The only time dpages are freed is when copy-on-write semantics occur. As mentioned above, if we use an Array for the page directory and remove the free page cache from the metadata, then copy-on-write is only triggered when writing to a shared allocation page. This forms a natural upper bound on the number of dpages which could be free at one time: the total number of all shared allocation pages.
However, there is actually another upper bound: the number of dirty pages. Every dirty dpage implies a dirty page, though a dirty page does not imply a dirty dpage (due to multipage allocations). In addition, dirty dpages are reused between syncs (each copy-on-write prefers to pull off the free dpage stack rather than use new disk space). These two properties together form a second upper bound on the number of dpages free at any time.

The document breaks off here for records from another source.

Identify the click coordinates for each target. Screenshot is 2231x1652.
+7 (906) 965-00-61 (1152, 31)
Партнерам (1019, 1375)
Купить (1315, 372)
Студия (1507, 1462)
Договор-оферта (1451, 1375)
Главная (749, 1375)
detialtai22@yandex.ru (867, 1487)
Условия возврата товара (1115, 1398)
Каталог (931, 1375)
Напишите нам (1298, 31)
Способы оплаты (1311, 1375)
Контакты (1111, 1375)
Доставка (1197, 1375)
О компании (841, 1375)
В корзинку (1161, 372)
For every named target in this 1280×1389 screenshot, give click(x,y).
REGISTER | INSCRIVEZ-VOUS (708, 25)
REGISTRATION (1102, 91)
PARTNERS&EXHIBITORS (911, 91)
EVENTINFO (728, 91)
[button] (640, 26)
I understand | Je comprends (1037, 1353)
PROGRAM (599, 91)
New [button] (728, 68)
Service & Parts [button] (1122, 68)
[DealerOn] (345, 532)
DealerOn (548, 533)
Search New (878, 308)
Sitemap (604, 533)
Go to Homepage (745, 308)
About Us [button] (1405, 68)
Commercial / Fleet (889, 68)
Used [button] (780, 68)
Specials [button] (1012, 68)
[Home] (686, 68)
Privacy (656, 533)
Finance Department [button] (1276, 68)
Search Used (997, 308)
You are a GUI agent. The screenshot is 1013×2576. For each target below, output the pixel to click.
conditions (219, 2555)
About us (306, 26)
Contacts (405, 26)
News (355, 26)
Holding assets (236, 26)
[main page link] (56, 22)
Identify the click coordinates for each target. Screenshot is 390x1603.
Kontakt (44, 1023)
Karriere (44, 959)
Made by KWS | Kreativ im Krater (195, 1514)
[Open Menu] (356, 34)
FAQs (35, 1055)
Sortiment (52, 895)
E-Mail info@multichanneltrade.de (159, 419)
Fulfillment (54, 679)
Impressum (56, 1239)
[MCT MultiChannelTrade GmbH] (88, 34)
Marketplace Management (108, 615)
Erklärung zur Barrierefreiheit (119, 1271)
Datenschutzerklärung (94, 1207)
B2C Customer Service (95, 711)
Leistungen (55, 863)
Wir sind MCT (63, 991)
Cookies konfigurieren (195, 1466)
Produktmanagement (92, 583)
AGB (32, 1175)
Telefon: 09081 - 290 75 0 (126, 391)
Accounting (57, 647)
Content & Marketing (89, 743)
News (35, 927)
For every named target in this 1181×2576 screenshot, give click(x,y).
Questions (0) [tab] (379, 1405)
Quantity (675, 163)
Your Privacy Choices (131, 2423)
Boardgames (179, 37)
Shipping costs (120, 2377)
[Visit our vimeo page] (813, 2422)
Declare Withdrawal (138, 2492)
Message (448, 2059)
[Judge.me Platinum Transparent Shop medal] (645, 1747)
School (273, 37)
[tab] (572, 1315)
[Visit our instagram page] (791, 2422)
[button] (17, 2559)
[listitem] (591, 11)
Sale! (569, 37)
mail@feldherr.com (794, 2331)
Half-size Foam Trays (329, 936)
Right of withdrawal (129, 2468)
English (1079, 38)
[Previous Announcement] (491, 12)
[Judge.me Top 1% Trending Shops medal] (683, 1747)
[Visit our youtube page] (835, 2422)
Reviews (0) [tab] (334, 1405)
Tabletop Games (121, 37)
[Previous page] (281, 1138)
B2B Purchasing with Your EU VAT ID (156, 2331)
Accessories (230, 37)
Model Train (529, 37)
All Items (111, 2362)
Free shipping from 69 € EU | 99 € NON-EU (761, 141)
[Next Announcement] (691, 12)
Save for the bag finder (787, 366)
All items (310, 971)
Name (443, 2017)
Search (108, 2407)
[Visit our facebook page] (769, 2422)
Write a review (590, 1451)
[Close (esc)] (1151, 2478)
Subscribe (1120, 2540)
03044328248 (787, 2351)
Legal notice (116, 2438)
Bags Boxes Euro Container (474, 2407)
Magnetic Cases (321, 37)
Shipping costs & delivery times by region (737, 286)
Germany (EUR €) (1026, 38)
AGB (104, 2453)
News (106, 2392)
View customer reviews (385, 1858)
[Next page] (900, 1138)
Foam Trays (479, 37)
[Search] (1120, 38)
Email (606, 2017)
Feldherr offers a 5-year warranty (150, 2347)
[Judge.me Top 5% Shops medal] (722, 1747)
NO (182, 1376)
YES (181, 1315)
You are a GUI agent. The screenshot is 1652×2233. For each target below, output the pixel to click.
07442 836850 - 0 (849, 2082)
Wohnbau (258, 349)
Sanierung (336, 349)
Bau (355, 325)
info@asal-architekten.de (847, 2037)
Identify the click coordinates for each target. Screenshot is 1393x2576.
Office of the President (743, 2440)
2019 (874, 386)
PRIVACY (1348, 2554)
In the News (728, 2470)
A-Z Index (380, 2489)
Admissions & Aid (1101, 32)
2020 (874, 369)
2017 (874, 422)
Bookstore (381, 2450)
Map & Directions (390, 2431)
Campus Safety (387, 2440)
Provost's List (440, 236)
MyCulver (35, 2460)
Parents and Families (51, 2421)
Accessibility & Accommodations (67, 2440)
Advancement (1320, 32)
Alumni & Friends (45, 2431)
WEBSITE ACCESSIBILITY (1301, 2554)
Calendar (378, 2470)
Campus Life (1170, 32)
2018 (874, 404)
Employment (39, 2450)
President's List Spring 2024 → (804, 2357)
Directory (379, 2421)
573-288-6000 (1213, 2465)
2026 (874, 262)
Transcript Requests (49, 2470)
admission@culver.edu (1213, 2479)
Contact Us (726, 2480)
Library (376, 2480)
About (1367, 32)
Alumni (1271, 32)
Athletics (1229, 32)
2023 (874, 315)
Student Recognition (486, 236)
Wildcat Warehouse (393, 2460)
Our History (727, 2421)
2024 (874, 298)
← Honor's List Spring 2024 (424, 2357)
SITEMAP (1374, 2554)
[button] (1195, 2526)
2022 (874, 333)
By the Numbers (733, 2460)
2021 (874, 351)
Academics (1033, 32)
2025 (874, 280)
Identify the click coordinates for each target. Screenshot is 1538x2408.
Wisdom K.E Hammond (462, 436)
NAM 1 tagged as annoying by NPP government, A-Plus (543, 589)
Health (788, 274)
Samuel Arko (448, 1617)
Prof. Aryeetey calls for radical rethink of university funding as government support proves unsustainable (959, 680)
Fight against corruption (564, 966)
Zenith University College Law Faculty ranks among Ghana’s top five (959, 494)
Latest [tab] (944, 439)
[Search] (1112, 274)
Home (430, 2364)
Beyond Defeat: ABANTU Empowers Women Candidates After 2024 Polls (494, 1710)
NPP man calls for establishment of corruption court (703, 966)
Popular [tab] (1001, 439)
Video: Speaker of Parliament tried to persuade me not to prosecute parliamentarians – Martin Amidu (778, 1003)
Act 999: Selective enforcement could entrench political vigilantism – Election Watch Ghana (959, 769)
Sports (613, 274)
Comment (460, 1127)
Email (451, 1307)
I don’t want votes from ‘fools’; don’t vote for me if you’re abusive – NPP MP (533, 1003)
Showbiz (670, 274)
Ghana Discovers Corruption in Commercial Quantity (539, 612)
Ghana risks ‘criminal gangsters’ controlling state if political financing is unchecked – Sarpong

So the upper bound on the number of free dpages is min(# shared allocation pages, # dirty pages)
. As seen above, the
number of dirty pages is limited to roughly 160. How big is a free dpage cache entry? Can we easily store up to 160 of
them? A free dpage is just an offset (in pages), ergo an 8-byte number. Therefore, a dedicated "free dpage cache" page
could store up to 512 entries (assuming no cache metadata): more than three times as many. This page would need
copy-on-write semantics as well, reducing the upper bound by one (since the free dpage cache page by definition takes
priority over pages being added to the free dpage cache).
The New Mars PMA goes to great lengths to leave the mapping from memory address to disk offset unchanged whenever possible. Doing so greatly reduces the complexity of the code, at the cost of an ever-growing pier which, under normal operation, will forever be as big as the high-water mark of its usage. This is an excellent trade-off to make for the following reasons:
- Pier size is probably more-or-less stable (doubtful that users are allocating and then deleting massive files)
- Disk is cheap
- Piers rarely move
- Thanks to the page directory, defragmentation is trivial
- If we really need to, we could zero pages on deallocation, which would make pier compression incredibly efficient
The original LMDB design uses a counter in the metadata which is incremented by the number of transactions. The New Mars PMA replaces this with two counters: epoch number and event number. This makes sense, considering that we would only want to sync 0 or 1 times per event: there is no case in which we would want to sync in the middle of processing an event.